En Lucas 1:35, el ángel anuncia que Jesús será llamado Hijo de Dios, fundamentando el título que Pablo usa después para Cristo.
En Juan 1:34, Juan el Bautista testifica que Jesús es el Hijo de Dios, un testimonio que se alinea con la proclamación de Pablo.
2 Tesalonicenses 1:1 repite el mismo trío —Pablo, Silvano, Timoteo— confirmando su ministerio unificado.
Romanos 1:3 identifica a Jesús como el Hijo de Dios descendiente de David, añadiendo su linaje humano a la filiación que Pablo predica.
Romanos 1:4 declara a Jesús Hijo de Dios con poder mediante su resurrección, conectando la filiación con su victoria sobre la muerte.
1 Pedro 5:12 identifica a Silvano como un hermano fiel y escriba, añadiendo contexto a su rol con Pablo.

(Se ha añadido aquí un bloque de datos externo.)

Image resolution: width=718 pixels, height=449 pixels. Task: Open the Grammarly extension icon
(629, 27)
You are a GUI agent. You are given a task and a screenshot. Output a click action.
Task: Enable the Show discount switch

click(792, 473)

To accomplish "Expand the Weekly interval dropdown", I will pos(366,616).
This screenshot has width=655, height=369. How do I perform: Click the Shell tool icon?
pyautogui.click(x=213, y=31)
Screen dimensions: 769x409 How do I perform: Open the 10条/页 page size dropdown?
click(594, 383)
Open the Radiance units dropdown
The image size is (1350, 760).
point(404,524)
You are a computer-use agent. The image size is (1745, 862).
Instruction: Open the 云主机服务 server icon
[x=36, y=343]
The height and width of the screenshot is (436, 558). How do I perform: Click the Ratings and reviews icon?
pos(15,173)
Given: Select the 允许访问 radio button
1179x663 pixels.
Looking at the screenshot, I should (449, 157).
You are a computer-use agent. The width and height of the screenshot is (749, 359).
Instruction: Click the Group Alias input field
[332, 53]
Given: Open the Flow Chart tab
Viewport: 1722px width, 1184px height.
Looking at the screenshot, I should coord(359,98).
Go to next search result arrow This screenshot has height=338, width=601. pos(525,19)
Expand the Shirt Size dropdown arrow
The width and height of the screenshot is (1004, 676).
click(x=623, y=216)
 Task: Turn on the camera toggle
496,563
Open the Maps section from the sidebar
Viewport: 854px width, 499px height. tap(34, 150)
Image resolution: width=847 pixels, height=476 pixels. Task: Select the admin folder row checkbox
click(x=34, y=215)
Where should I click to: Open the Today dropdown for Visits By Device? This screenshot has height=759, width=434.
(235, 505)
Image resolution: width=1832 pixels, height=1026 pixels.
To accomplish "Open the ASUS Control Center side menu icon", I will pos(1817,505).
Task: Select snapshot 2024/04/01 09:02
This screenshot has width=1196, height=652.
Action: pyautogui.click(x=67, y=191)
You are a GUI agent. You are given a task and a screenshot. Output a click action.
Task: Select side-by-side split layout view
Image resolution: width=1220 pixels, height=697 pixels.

Juan 19:7 registra la acusación de que Jesús se hizo a sí mismo Hijo de Dios, la misma afirmación que Pablo proclama, pero aquí rechazada por los judíos.
Apocalipsis 1:8 declara al Señor Dios como el Alfa y la Omega, eterno e inmutable, en paralelo con la consistencia divina atribuida a Cristo.
Juan 6:69 confiesa a Jesús como el Santo de Dios, un título que afirma su identidad divina, paralelo a 'Hijo de Dios' en la predicación de Pablo.